I have had many people through the years tell me that they felt bad needing my help, but I always went right over top of that because I thought nothing of helping them. I’ll never do that again. It is a hurtful thing to have to admit that I need help. But for all the help that happens out in the world, there is no act of service without a recipient. It can easily become a source of pride to always be the one offering and never being the one receiving.
It still hurts my pride to know I can’t take the Beetle out for a spin, I can’t mow my own yard, and I can’t do my job at Wayne Street. But that is the price of understanding that we all need each other. All of those jobs are being done by qualified people who have been generous and care about me enough to make sure they get done. I can choose to look at it as a curse that I am unable to do these basic things or I can see just how blessed I am that these things are getting done in my absence by people who care about me. Both of these things are true, just which one am I going to dwell on?
No one wants to be incapacitated. Right now, no one understands that better than I do. But it is during these times that we find out who are friends are. I have also learned what it feels like when God singles you out to learn a lesson about how much we need each other.
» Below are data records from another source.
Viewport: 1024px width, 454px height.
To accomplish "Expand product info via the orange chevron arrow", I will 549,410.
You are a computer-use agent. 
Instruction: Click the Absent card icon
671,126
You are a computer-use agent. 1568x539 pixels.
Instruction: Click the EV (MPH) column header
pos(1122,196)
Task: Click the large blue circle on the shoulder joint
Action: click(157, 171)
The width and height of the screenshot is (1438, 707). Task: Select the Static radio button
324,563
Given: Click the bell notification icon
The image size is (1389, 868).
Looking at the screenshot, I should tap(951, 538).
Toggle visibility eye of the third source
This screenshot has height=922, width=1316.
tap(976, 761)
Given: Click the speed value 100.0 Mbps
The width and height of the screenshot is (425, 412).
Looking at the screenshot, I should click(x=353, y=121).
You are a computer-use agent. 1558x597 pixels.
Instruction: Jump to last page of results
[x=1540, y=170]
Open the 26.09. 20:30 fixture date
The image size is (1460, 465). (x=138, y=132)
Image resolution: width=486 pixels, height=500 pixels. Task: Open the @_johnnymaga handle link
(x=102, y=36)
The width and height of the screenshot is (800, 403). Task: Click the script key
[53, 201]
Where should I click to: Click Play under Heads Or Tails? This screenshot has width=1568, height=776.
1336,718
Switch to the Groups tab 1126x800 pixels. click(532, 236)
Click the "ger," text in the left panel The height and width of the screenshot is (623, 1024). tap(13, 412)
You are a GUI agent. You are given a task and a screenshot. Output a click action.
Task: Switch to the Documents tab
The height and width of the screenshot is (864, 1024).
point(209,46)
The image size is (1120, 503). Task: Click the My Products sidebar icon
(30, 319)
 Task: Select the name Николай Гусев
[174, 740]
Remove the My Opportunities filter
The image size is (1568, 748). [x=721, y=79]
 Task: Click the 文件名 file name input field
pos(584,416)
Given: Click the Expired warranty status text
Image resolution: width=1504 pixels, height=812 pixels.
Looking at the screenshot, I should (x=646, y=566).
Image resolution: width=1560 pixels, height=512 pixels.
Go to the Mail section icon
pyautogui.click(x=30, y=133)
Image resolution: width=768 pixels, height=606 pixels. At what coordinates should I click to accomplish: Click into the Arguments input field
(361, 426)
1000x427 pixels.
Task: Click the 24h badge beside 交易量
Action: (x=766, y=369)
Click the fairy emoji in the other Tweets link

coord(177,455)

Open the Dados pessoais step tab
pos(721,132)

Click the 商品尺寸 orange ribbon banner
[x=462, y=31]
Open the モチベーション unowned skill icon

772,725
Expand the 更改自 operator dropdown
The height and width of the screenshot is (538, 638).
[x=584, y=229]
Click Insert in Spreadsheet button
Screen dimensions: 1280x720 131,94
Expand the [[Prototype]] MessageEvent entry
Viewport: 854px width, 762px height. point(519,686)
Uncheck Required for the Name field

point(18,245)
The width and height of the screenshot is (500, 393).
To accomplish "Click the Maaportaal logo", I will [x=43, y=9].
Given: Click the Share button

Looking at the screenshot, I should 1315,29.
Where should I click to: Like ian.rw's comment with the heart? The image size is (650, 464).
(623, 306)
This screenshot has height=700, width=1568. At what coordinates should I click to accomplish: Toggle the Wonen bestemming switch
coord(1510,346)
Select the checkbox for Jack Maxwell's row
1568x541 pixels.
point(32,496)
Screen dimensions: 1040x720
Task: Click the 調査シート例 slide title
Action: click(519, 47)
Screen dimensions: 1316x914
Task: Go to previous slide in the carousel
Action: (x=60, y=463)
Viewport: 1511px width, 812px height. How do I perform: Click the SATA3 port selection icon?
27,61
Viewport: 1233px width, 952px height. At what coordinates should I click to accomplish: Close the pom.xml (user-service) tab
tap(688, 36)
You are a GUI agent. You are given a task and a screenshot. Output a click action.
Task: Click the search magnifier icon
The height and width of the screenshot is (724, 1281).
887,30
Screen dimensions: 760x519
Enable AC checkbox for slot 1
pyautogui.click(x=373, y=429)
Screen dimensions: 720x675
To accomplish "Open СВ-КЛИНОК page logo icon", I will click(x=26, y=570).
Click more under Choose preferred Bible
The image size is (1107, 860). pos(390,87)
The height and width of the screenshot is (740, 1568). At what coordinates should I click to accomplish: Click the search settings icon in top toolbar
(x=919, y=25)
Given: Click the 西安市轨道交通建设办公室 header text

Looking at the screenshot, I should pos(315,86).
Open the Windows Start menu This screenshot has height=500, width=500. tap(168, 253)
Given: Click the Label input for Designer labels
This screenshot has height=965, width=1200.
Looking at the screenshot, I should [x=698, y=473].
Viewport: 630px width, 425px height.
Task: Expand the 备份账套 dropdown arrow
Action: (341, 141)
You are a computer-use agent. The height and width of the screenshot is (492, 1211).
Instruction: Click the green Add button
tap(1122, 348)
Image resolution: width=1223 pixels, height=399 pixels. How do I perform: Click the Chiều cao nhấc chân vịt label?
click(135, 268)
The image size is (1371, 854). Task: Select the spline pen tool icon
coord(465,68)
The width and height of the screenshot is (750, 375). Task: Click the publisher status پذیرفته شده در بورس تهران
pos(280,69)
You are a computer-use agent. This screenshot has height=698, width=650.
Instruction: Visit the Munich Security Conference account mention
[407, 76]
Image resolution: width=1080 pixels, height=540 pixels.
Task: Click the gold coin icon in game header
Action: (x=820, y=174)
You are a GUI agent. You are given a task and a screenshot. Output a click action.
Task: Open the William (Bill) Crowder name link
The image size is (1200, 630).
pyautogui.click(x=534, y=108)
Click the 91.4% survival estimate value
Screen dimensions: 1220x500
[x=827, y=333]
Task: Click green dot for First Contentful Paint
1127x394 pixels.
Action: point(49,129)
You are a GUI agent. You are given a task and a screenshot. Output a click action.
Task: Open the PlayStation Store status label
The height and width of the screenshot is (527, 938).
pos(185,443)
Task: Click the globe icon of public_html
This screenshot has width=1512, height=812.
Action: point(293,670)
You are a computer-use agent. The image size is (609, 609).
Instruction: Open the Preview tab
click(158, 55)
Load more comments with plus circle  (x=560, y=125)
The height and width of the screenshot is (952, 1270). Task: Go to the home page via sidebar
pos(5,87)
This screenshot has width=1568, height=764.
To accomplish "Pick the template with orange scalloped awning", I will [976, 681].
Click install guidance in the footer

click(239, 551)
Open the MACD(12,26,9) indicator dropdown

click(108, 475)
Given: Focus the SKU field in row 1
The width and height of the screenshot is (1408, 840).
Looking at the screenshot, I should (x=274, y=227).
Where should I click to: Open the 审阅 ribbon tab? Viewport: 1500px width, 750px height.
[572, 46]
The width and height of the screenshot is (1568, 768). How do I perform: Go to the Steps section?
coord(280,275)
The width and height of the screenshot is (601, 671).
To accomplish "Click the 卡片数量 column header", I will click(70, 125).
What I am experiencing now is exactly what all of the people I have helped through the years experienced. It isn’t ingratitude by any means, it is the wound of being less than what I could be because I can no longer serve. The only difference is, thank God, my condition is temporary. But I share this article with you today so that you will learn the lesson that I am currently learning. In order for someone to serve, someone has to be served. There is no other way it works. Today, I am the one being served and as much as that hurts my pride, this is the position God wants me to occupy.
I guess this is one of the risks of being a lifelong Jesus follower, the learning and growth never stop!